The invention relates to an automatic bowling alley, particularly a table bowling alley having a pin support plate provided at one end of a bowling lane that receives the pins and with which a pin setup frame is associated that has a pin magazine disposed above the pin support plate, and having a control console provided at the other end of the bowling lane.
In a bowling alley, when the pins are not secured on a cable, with which they can be righted again and positioned on the provided space following a throw, special devices are required with which the fallen pins collected in a pin pit are raised afterwards, supplied to a pin distributor and then placed, at the correct location, onto the bowling alley. The mode of operation of such a pin setup frame is relatively complicated in that it is provided in many bowling game regulations that a second throw is to be taken at the pins still standing after the first throw. Thus, the full set of pins is not to be positioned on the bowling alley each time, which leads to considerable problems in the distribution of the loosely piled-up, fallen pins.
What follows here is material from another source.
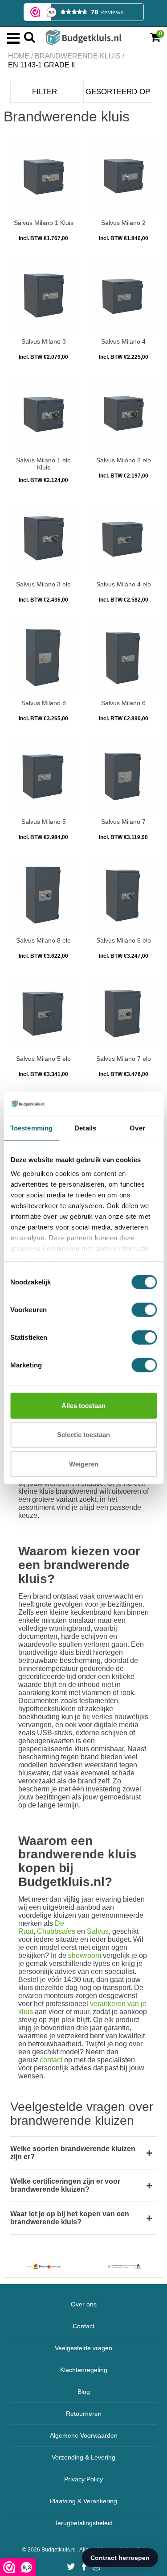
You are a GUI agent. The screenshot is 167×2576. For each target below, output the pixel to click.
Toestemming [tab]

To remedy these problems, a pin setup device for positioning cable-free pins on a pin placement surface is already known from DE-OS 2,259,336; this device comprises a pin magazine disposed above the pin placement surface and having throughgoing openings for pins, and a pin placement surface below this, which can be raised and lowered and has fallen pin pipes that are oriented toward the throughgoing pin openings, with the inside diameter of the fallen pin pipes being only slightly larger than the maximum outer diameter of the pin. The pin placement plate has on its top side gripper forks which can be extended into and retracted from the fallen pin pipes by their fork arms at a right angle to the falling direction of the pins, the gripper fork spacing being less than the pin head diameter. For the case that, following a throw, fallen pins should be cleared away and standing pins should maintain their position, first the standing pins must be lifted, the fallen pins must be cleared away, and subsequently the lifted pins are returned to their old position on the pin placement surface. This requires, along with the additional pin placement plate having the gripper forks associated with the fallen pin pipes, an additional clearing mechanism for the fallen pins.